Usul Pilkada 2024 Ditunda, Komisi II DPR Sentil Bawaslu
Wakil Ketua Komisi II DPR Junimart Girsang angkat bicara terkait usulan Badan Pengawas Pemilu (Bawaslu) menunda pelaksanaan Pilkada yang dijadwalkan pada 27 November 2024 mendatang. Junimart menyebut usulan Bawaslu mengada-ngada dan bukan tugas Bawaslu untuk mengusulkan penundaan.
Menurut Junimart, Bawaslu dibentuk untuk mengawasi penyelenggaraan pemilu, agar proses pemilihan berjalan transparan, bersih dan adil. Selama rapat dengan Komisi II, Bawaslu tidak pernah mengusulkan penundaan Pilkada, namun usulkan ini mencuat secara tiba-tiba.
“Kenapa wacana ini walaupun menurut Bawaslu sebaiknya ditunda, tidak disampaikan langsung ke Komisi II? Kenapa harus ke publik? Ada apa dengan Bawaslu, ya kan? Bawaslu jangan berpolitik lah, harus pure, harus murni, kerja-kerja dalam rangka pengawasan,” jelas Junimart, Jumat (14/07/2023).
Junimart menjelaskan, penetapan Pilkada 2024 sudah melalui proses panjang dan telah disepakati oleh Pemerintah, DPR dan Penyelenggara Pemilu.Oleh sebab itu, Junimart mengaku kaget dengar usul penundaan Pilkada 2024 dari Bawaslu.
“Kecuali kalau KPU yang mewacanakan itu ya, tapi itu masih bisa diterima akal karena mereka penyelenggara langsung. Tapi kalau Bawaslu bicara tentang keamanan lah, baru pelantikan presiden, ya urusan apa sama kamu? Gak ada urusan lah,” ungkapnya.
Junimart menegaskan tidak mungkin Pilkada 2024 ditunda pasalnya ada beberapa Pj Gubernur yang
“Kalau saya sebaiknya bisa dimajukan, kalau bisa dimajukan, kenapa harus dimundurkan? Jadi saya balik sekarang, iya kan? Nah ranah saya untuk bicara itu, bukan ranah Bawaslu,” ujarnya.
Hal yang sama juga disampaikan Wakil Ketua Komisi II DPR RI Saan Mustopa. Saan mewanti-wanti pihak Bawaslu tak membuat gaduh.

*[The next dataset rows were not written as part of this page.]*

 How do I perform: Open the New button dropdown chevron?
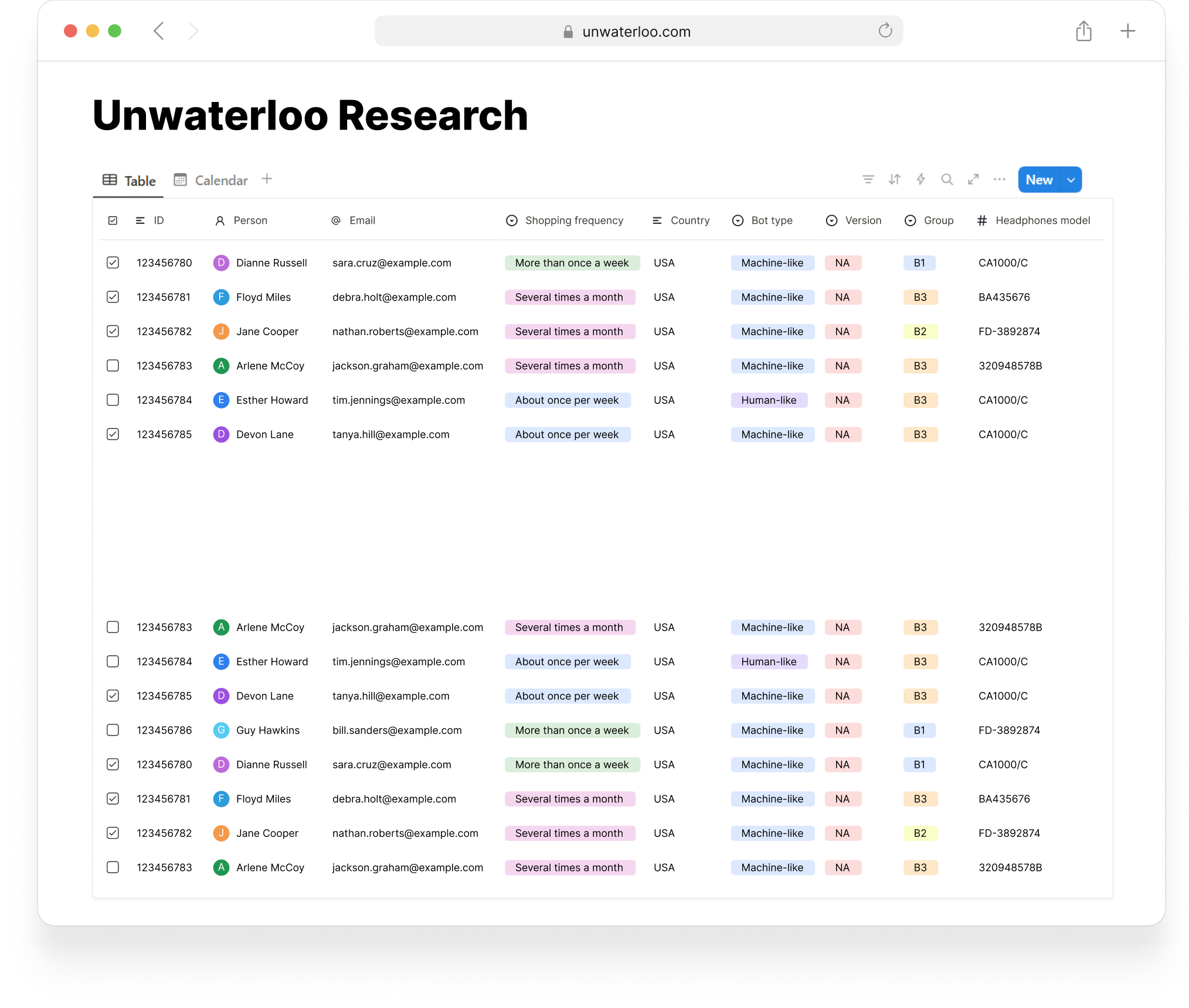coord(1071,179)
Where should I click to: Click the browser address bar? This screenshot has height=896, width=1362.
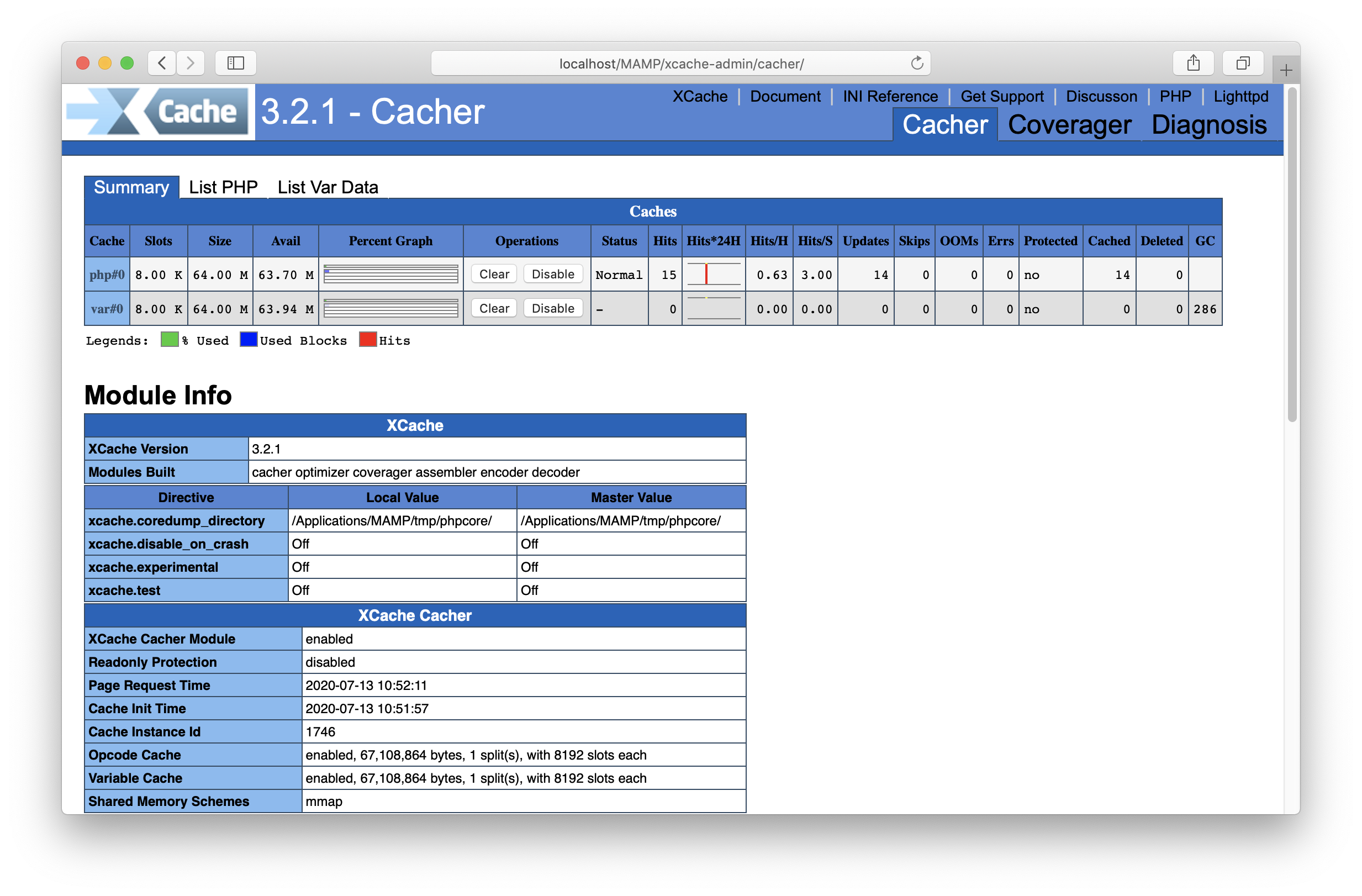(x=680, y=63)
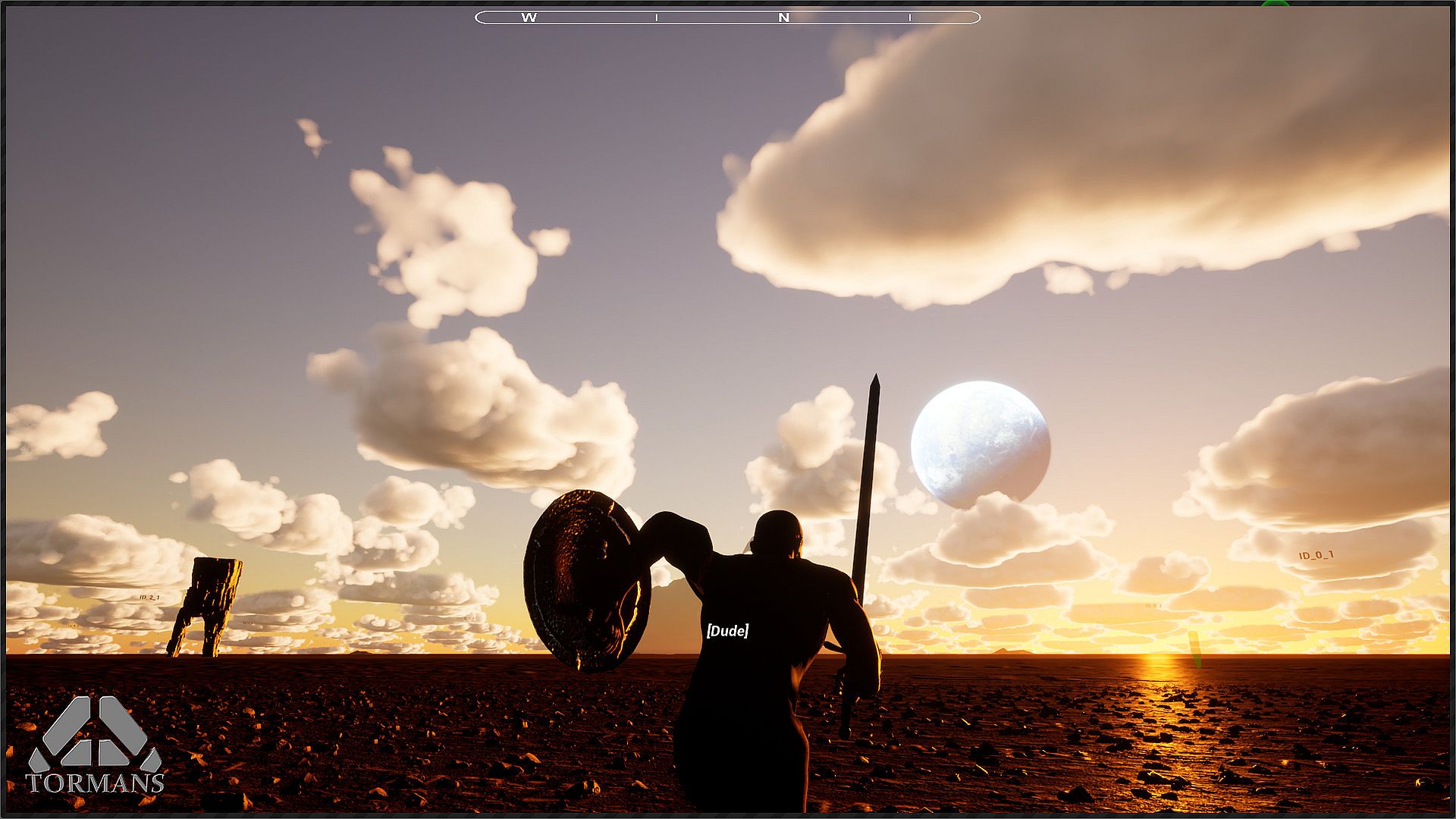This screenshot has height=819, width=1456.
Task: Click the upright sword blade
Action: [865, 485]
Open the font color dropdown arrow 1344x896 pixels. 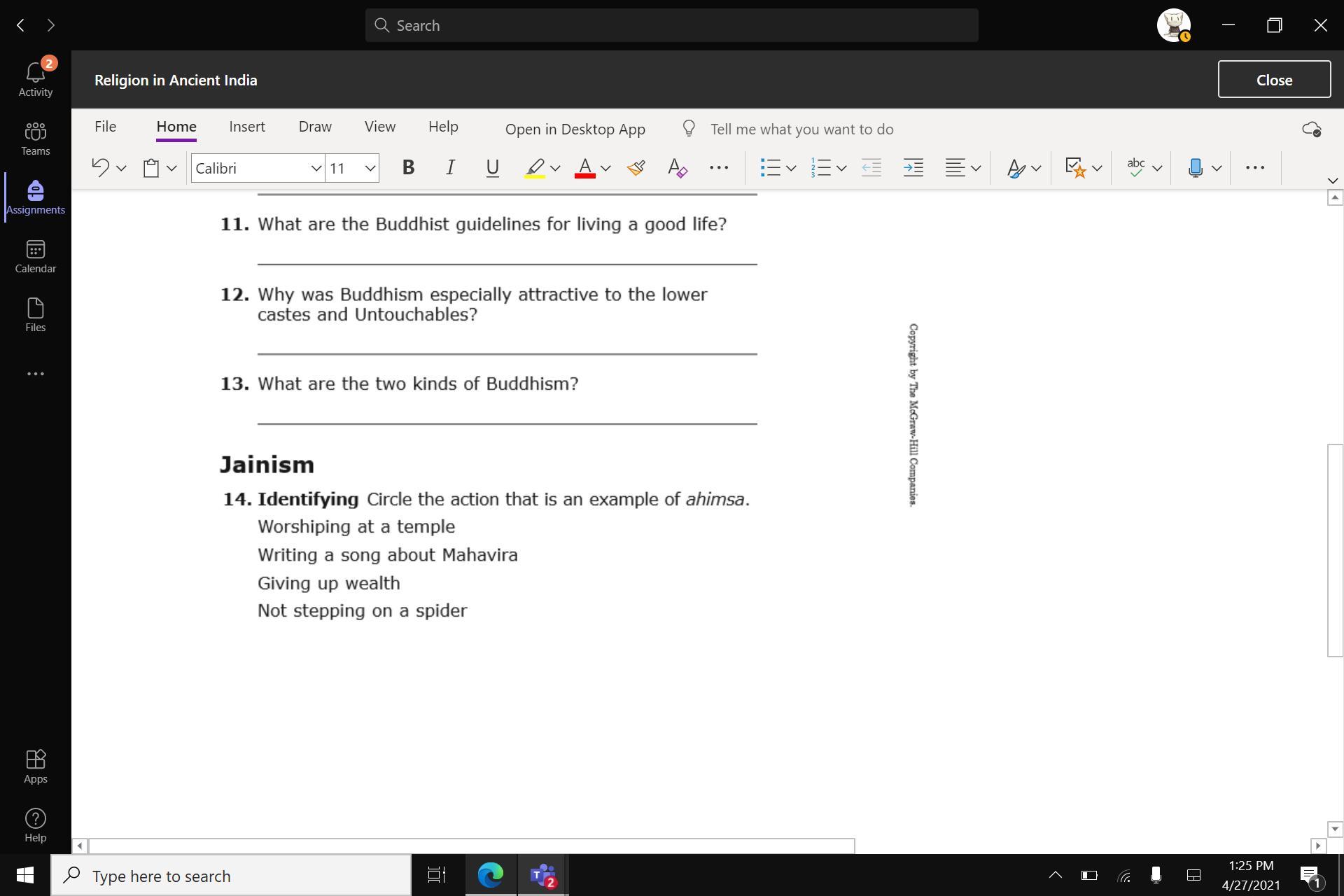coord(606,168)
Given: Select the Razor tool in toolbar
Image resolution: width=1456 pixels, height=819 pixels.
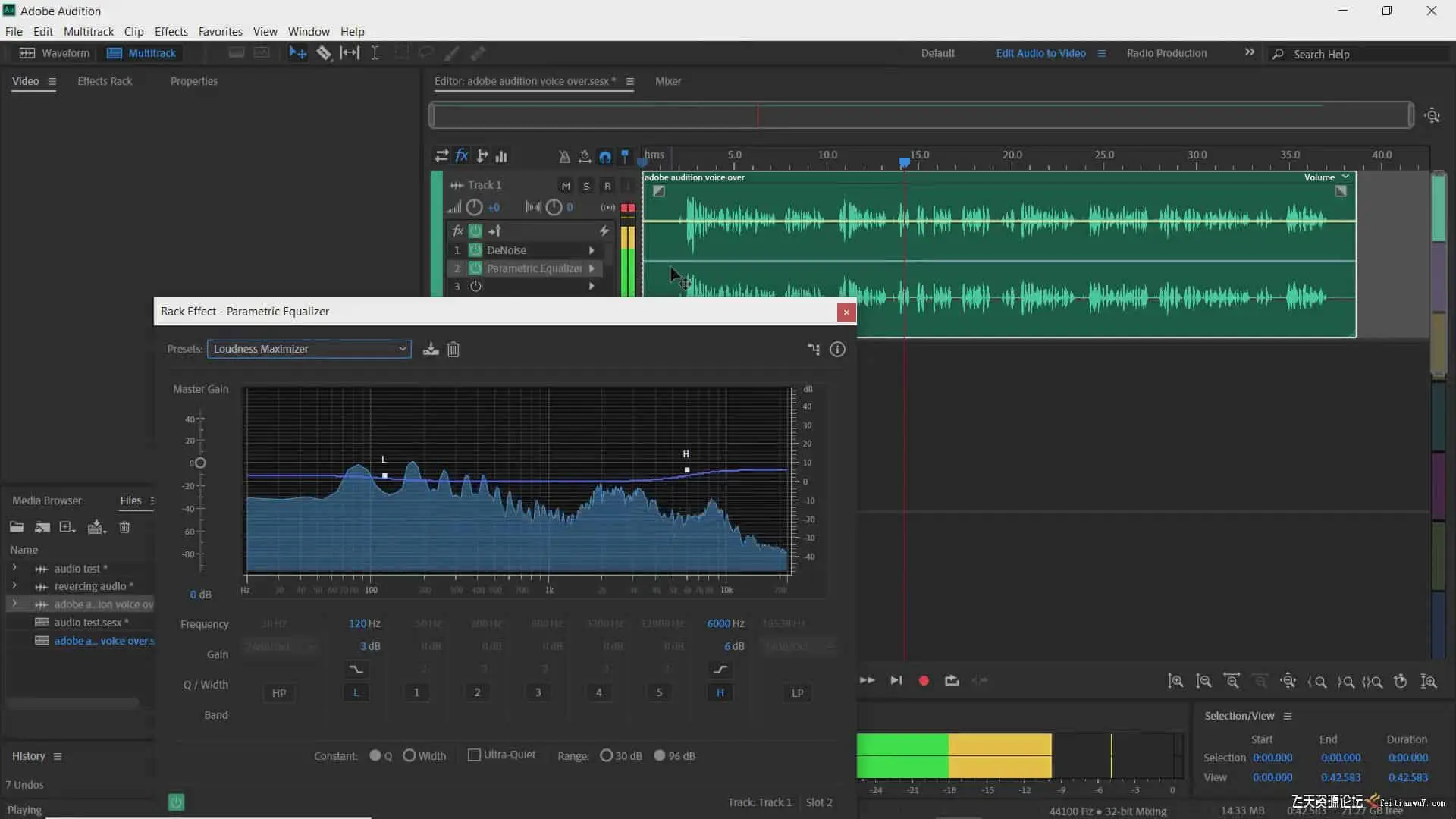Looking at the screenshot, I should (x=324, y=53).
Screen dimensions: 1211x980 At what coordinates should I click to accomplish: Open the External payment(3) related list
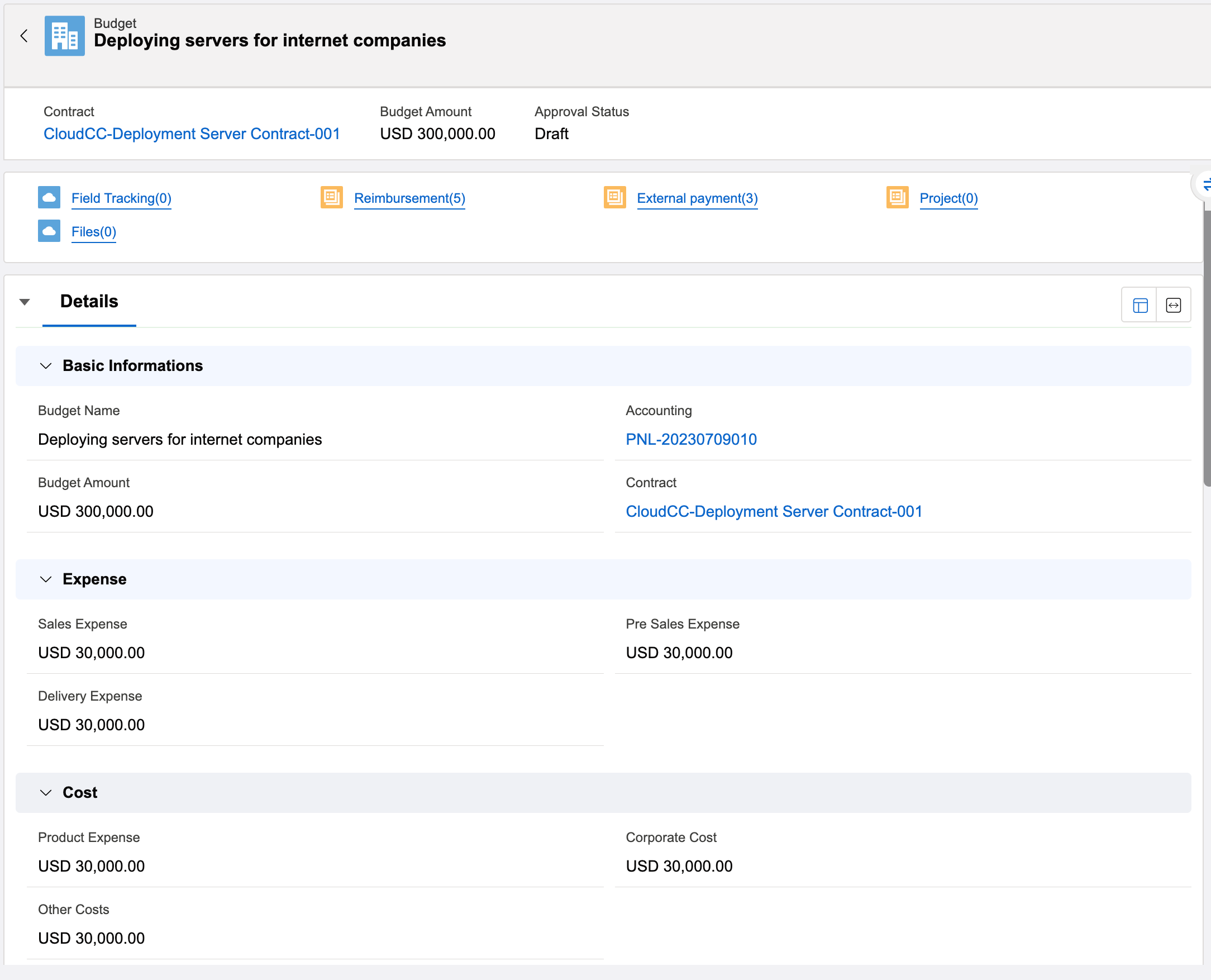[x=697, y=198]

“Nanti jadi gaduh kan, ketika kita harus fokus menjalankan Pemilu memang sudah hitungan bulan ditambah dengan pernyataan itu, nanti orang menjadi gaduh, nanti ada ketidakpastian lagi,” kata Saan
Saan mengatakan Komisi II DPR sudah menyepakati penyelenggaraan Pilkada pada 27 November 2024. Ia meminta semua pihak fokus melaksanakan undang-undang.
“Komisi II sudah menyepakati bahwa Pilkada itu 27 November 2024 jadi di undang-undang jelas. Nah, kalau misalnya ada keinginan menunda Pilkada itu ya jangan dari penyelenggara, penyelenggara itu fokus saja menjalankan, laksanakan UU gitu kan,” ujarnya.